Евпраксия схватила серебряный кубок и заехала немцу по затылку. Но замах получился слабый, и металл по касательной лишь прошёлся по его волосам. Тут монарх сразу рассердился и, взглянув ей в лицо, воскликнул:
— Ах ты маленькая мерзкая тварь! Бить меня, супруга? — и наотмашь хлестанул её по одной щеке, а потом по другой.
Заслонив лицо руками, женщина заплакала. Кесарь, приходя в ярость, только распалился:
— Убери локоть! Убери локоть, я сказал! — и с такой чудовищной силой вдруг нанёс ей удар под подбородок, что она, вылетев из кресла, рухнула навзничь на ковёр, чуть не раскроив себе череп об основание камина.
Встать уже не успела. Он ударил снова, а потом бесцеремонно, грубо и разнузданно овладел ею на полу, приговаривая со злобой:
— Вот! Вот! Я тебя научу вежливости! Навсегда забудешь, как перечить своему господину! — и от каждого толчка вожделенно всхрапывал.
Чтоб не видеть его налитое кровью лицо, краснота которого усиливалась отблесками пламени в камине, Евпраксия зажмурилась и закинула голову назад, выгибая шею. Из груди её вырвался стон брезгливости. Ногти впились в ковёр, и она с отчаянием поняла, что сдаётся, что её протестующий разум отступает перед мощными импульсами тела, вспоминающего прежние радости их взаимного единения. И уже стонала от сладострастия.

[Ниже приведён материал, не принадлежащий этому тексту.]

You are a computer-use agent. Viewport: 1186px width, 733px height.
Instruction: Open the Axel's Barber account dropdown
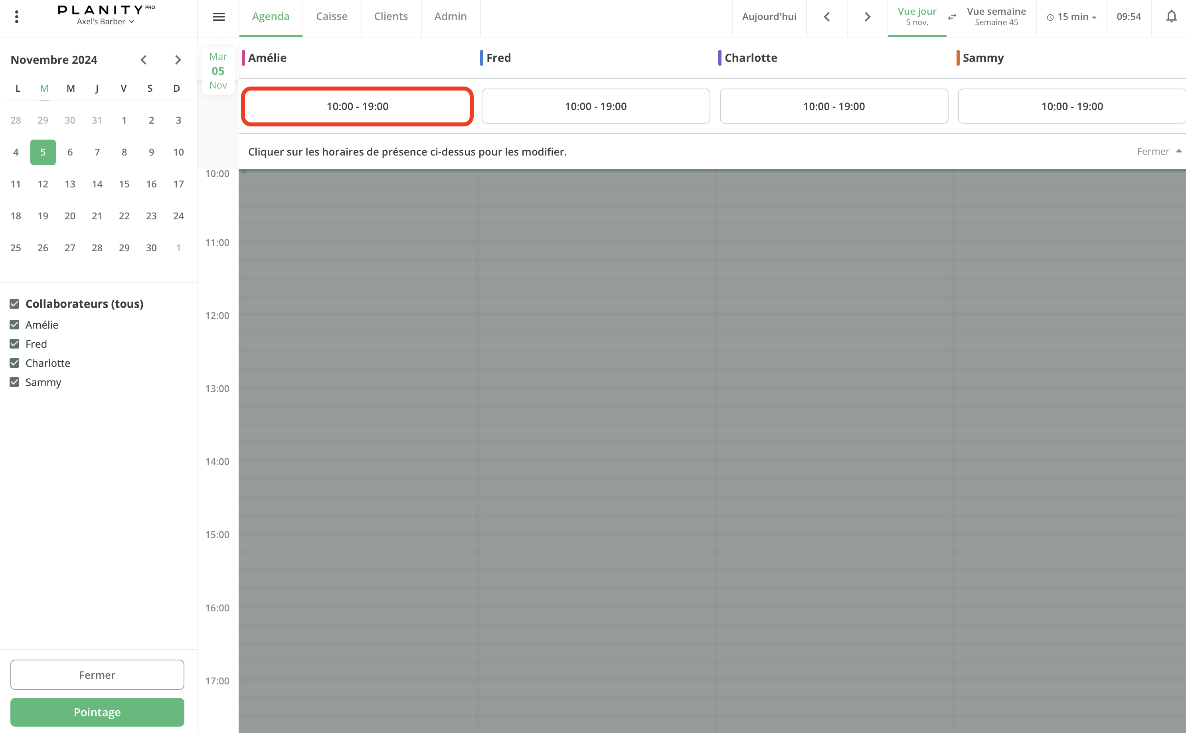(x=105, y=21)
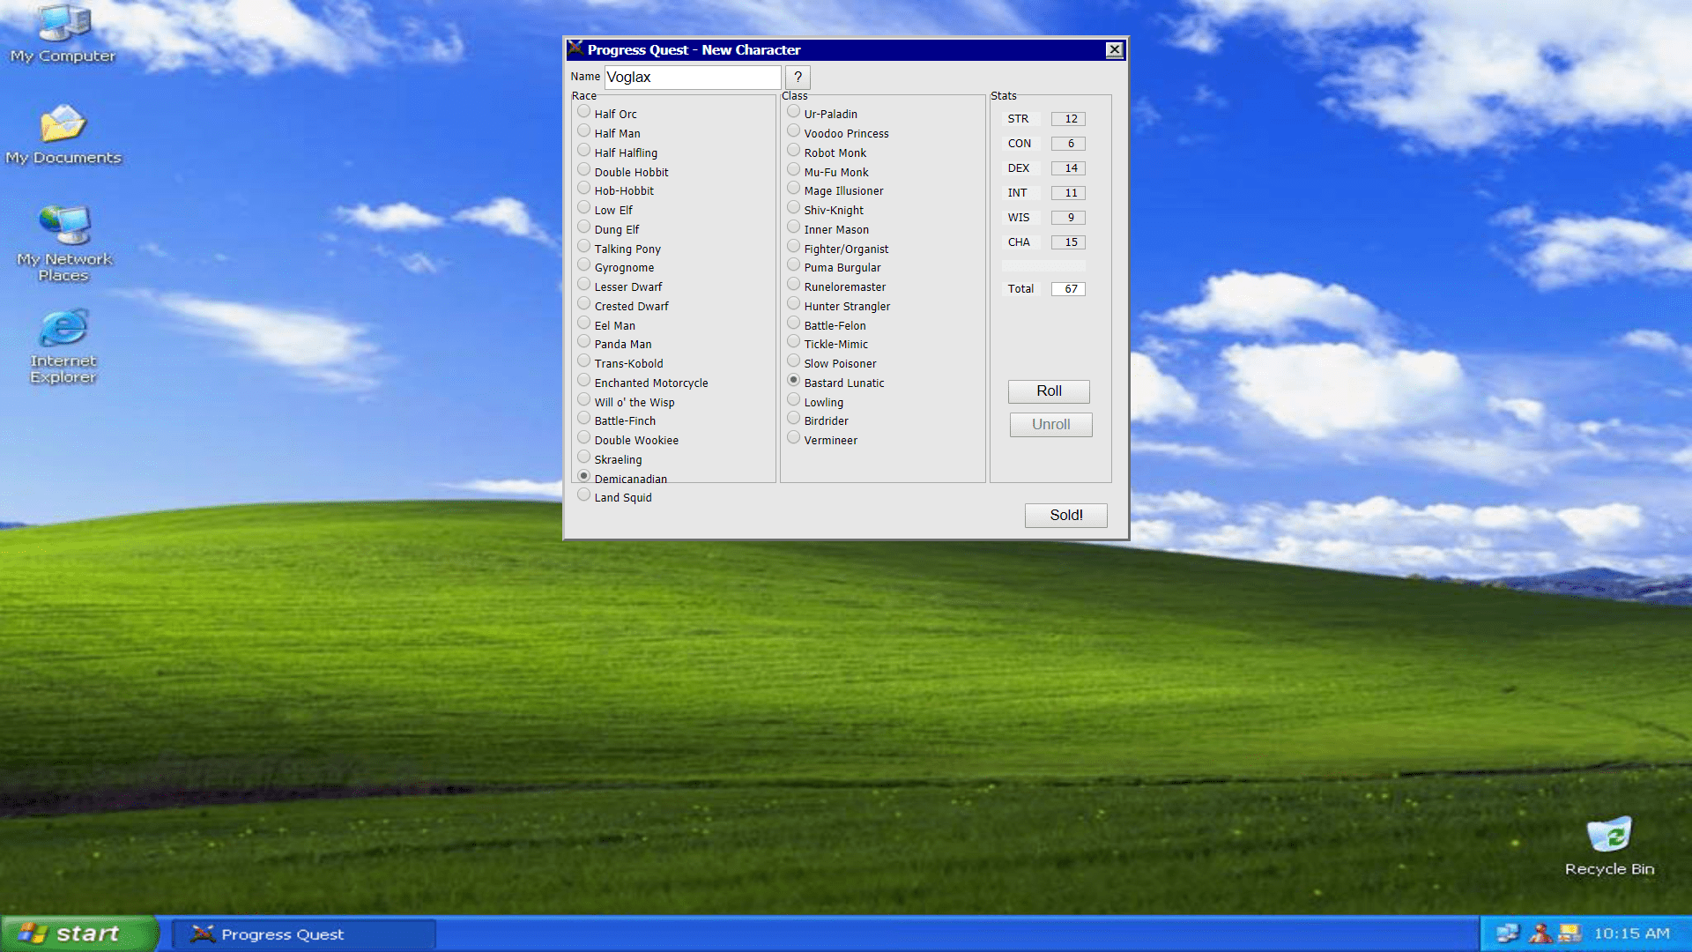
Task: Select the Enchanted Motorcycle race
Action: pos(584,381)
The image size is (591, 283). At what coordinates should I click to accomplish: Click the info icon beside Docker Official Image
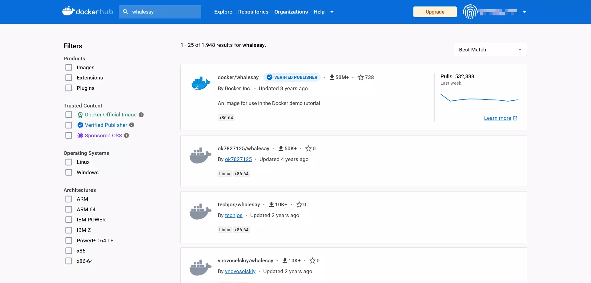141,115
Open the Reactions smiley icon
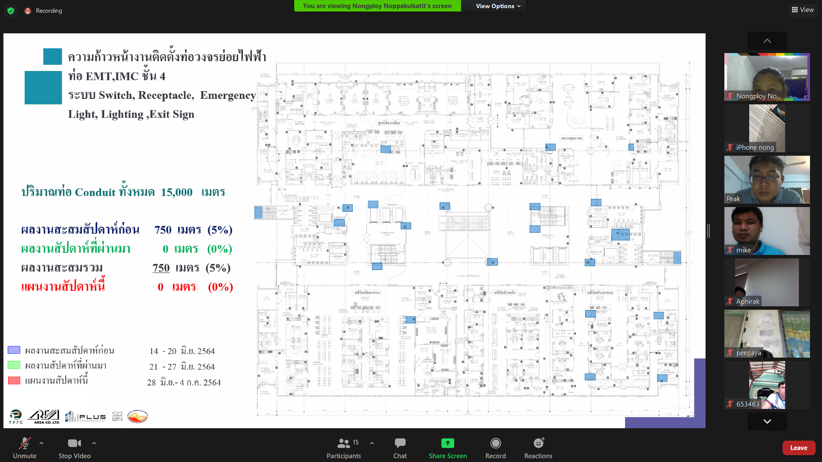Screen dimensions: 822x462 (538, 443)
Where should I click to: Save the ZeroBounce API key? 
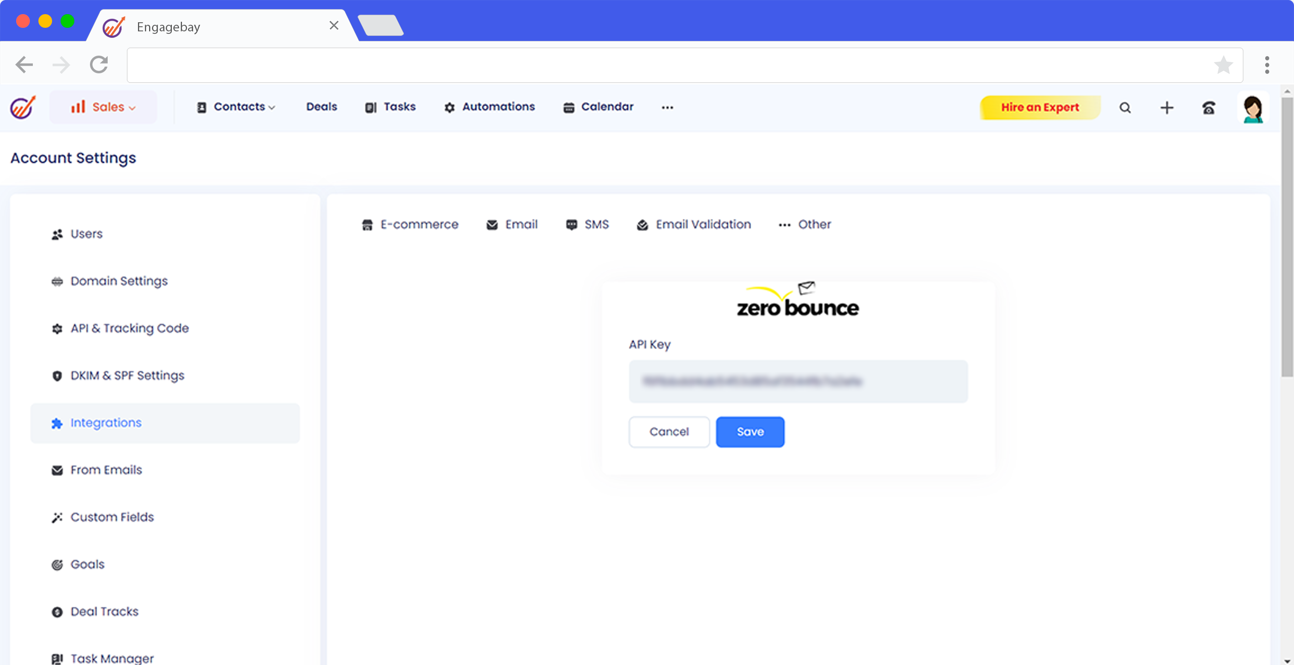750,432
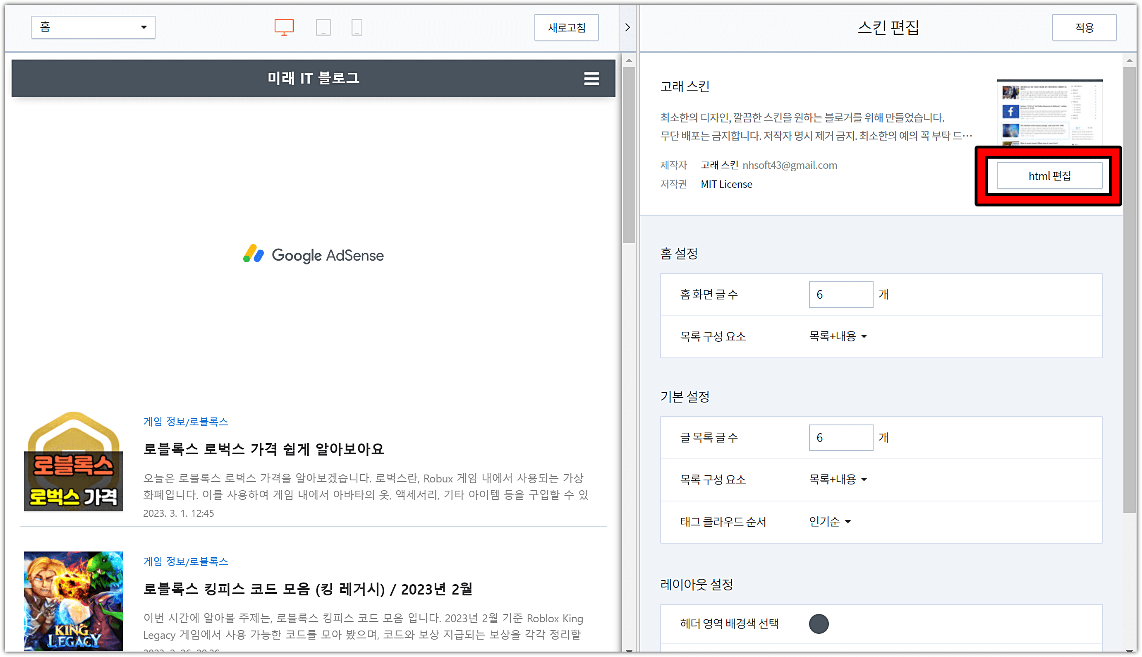
Task: Expand 목록 구성 요소 dropdown under 기본 설정
Action: pos(838,479)
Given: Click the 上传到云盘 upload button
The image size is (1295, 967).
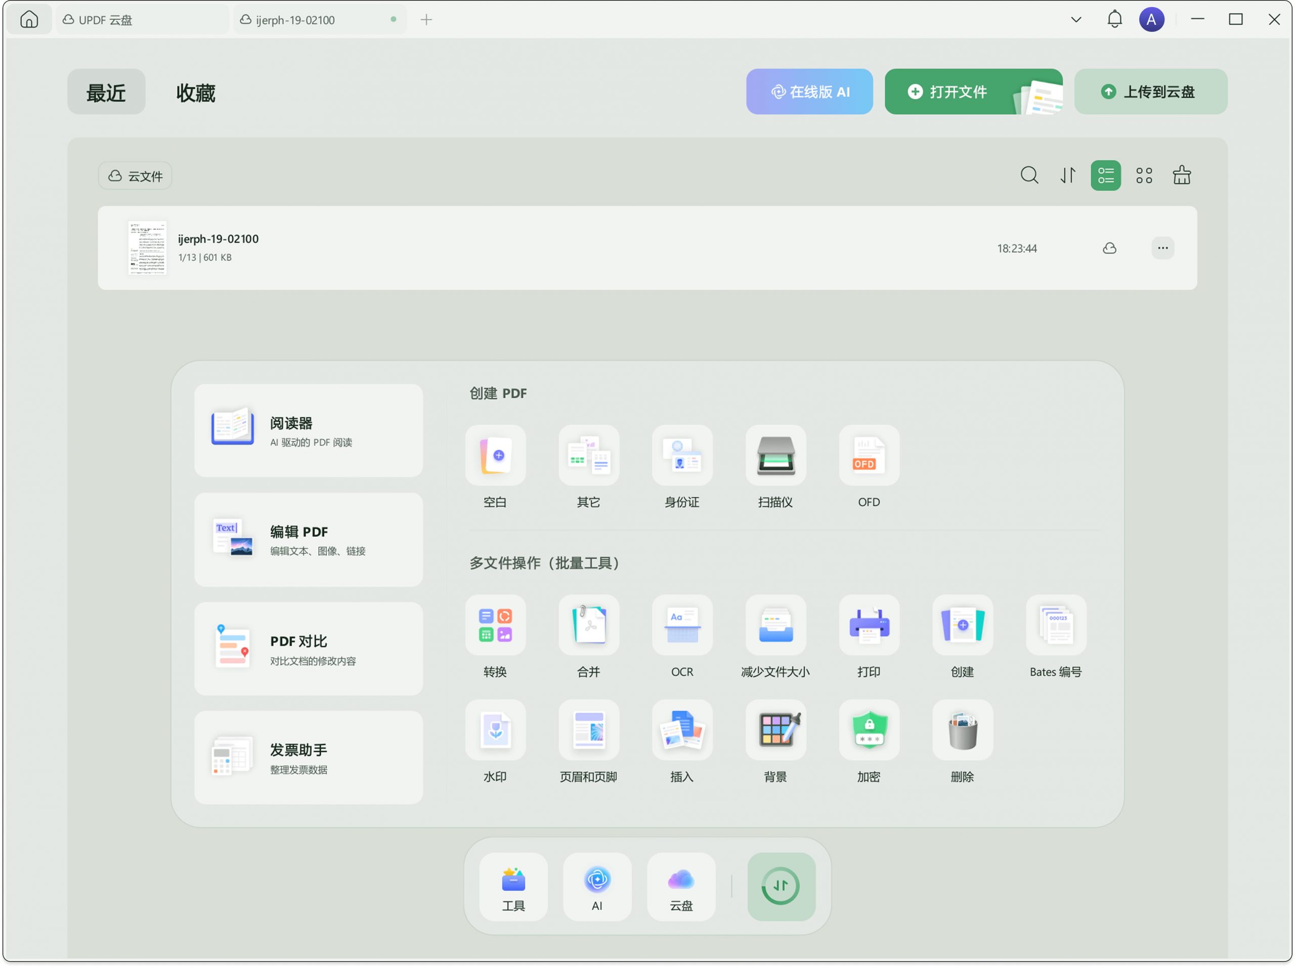Looking at the screenshot, I should pos(1150,92).
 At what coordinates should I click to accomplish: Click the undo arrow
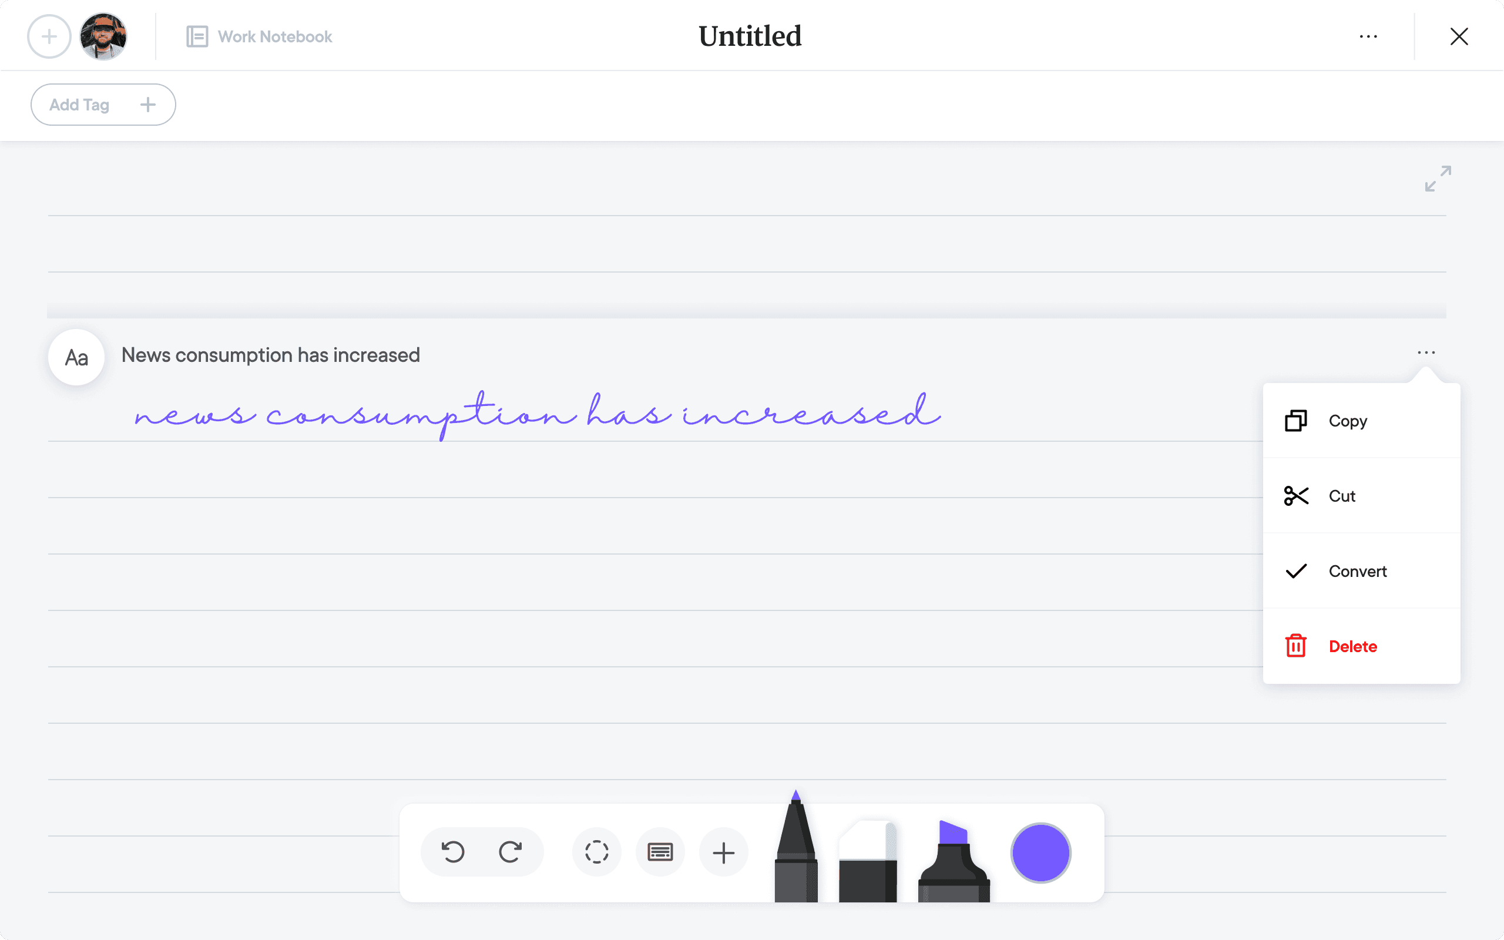(x=453, y=852)
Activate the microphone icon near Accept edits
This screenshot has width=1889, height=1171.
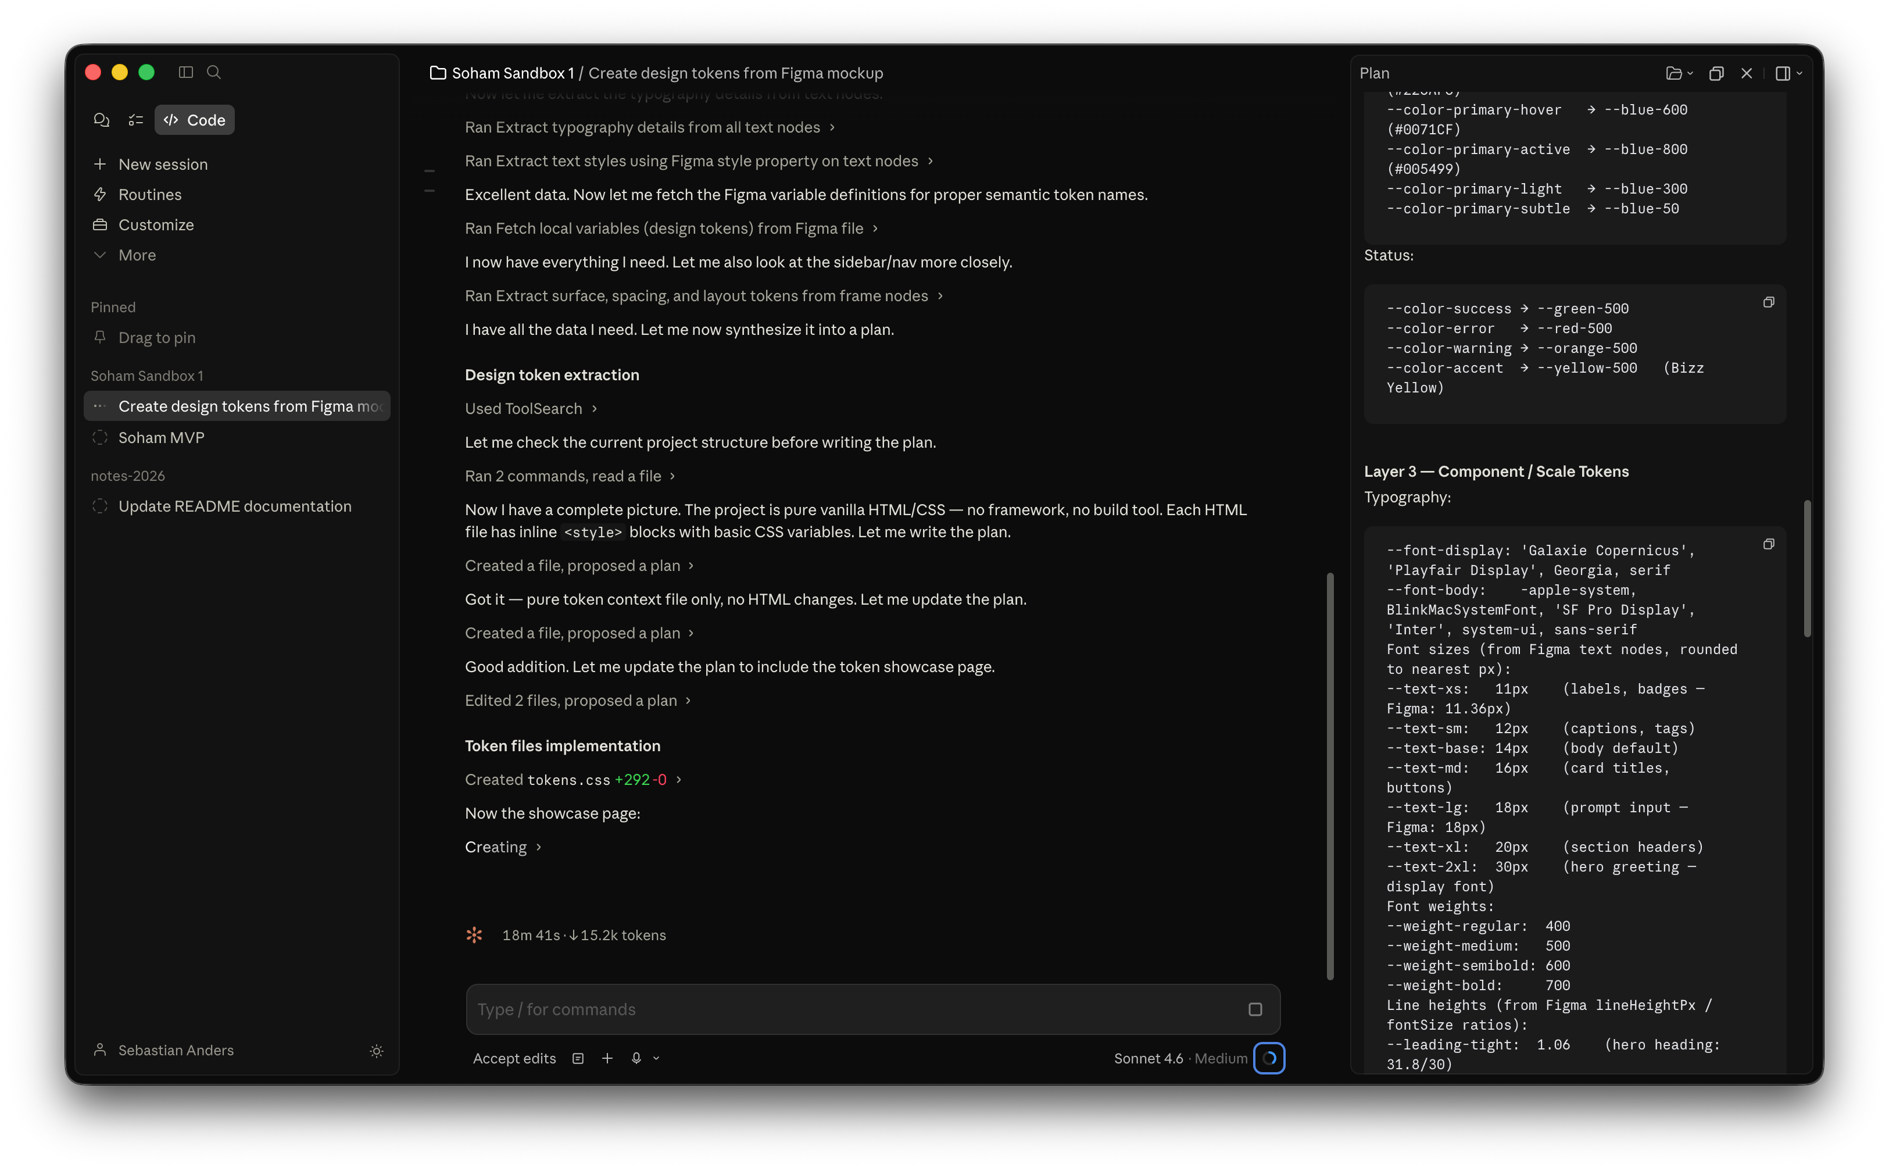click(636, 1058)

По обыкновению, Генрих не отпускал её больше часа. Был неутомим и довёл до полного изнурения. Пережив четыре или пять пиков удовольствия, государыня больше не могла чувствовать и двигаться, даже думать. И когда монарх наконец поднялся, продолжала лежать в прострации, заголённая и измученная совсем.
Приводя одежду в порядок, он проговорил:
— Поднимайтесь, ваше величество, хватит симулировать отвращение к происшедшему. Я же видел: вы и сами заходились от радости, просто ваш паршивый характер вам не позволяет в этом признаться. Опустите юбки. Вдруг сюда войдут и увидят? Ну, давайте, давайте руку, я вам помогу.
Адельгейда зашевелилась, скрыла наготу, но руки не подала, пятясь, отползла, встала, опираясь на лежащее кресло, посмотрела на государя, раздувая ноздри:
— Можете меня вновь ударить. Можете повесить, отрубить голову, бросить с камнем на шее в Адидже. Только всё равно я скажу. Вы подонок, ваше величество. Грязная, зажравшаяся свинья. Всё, что говорят о вас на базарных площадях, истинная правда.